Episode: 7x18 | Airdate: Apr 30, 2002
A 33-year old woman meets, falls in love with, and marries a successful young doctor, but an unusual amount of discomfort during her pregnancy arouses her suspicions, prompting a personal investigation that culminates in a startling revelation.
Episode: 7x19 | Airdate: May 7, 2002
A trio of unsolved murders that occurred in Wichita Falls, Texas during the 1980s, details how a fourth murder from the same time period provided the police with more than they realized. John Little, an investigator for the DA's office, picked up the cold cases years later. He soon connected the fourth crime's confessed killer to the other murders.
Episode: 7x20 | Airdate: May 14, 2002
The disappearance of Philadelphia college athlete Aimee Willard is investigated after her car was found, still running on the roadside.
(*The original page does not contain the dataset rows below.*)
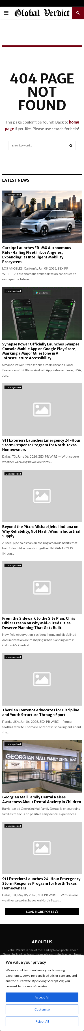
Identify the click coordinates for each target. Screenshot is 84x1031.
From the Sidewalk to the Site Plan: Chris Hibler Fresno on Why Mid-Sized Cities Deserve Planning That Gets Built (38, 623)
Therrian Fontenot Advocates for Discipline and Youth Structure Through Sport (40, 712)
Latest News (15, 180)
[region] (42, 993)
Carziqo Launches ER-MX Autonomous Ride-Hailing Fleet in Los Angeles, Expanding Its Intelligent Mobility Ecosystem (36, 255)
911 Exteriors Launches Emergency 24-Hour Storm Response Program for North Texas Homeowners (41, 445)
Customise (42, 1009)
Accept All (42, 997)
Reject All (42, 1021)
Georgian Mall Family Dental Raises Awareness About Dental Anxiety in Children (41, 799)
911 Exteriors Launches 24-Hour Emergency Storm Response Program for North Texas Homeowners (41, 883)
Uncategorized (13, 194)
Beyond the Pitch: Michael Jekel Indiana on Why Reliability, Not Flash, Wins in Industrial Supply (41, 531)
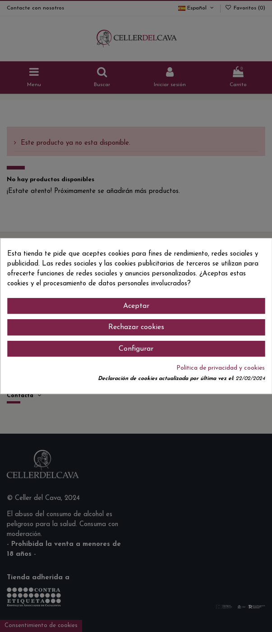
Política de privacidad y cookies (220, 368)
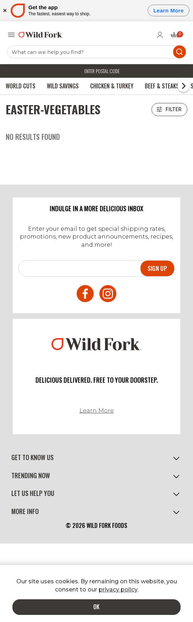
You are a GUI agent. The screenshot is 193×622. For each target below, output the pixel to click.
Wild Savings (63, 86)
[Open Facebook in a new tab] (85, 294)
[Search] (96, 51)
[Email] (79, 268)
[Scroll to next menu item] (183, 86)
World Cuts (20, 86)
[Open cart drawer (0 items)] (176, 36)
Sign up (157, 268)
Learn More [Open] (168, 10)
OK (96, 606)
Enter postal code (102, 71)
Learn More (96, 410)
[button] (96, 457)
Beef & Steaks (162, 86)
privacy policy (118, 589)
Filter (169, 109)
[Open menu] (11, 35)
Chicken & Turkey (111, 86)
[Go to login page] (160, 34)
When her body is found, the police find unusual marks on her body and DNA evidence that eventually lead to her killer, Arthur Bomar.
Episode: 7x21 | Airdate: May 21, 2002
A pastor's wife appears to have committed suicide by taking an overdose of sleeping pills. But as the investigation progresses, detectives discover incriminating computer files and learn that the pastor had been having an affair.
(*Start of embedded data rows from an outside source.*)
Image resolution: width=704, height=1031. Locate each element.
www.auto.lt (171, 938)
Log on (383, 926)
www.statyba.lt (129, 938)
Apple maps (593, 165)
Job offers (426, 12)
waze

Episode: 7x22 | Airdate: May 28, 2002
The 1991 disappearance of Newport Beach, California resident Denise Huber stumps investigators. Three years later, Arizona residents call police to report a suspicious neighbor, who has kept a Ryder rental truck in his driveway, which they suspect is stolen.
Episode: 7x23 | Airdate: Jun 4, 2002
The 1987 disappearance of Tracy Jo Shine is recalled. The investigation went cold until 2000, when a special cold case squad discovered that the woman's ex-boyfriend had bragged about killing her.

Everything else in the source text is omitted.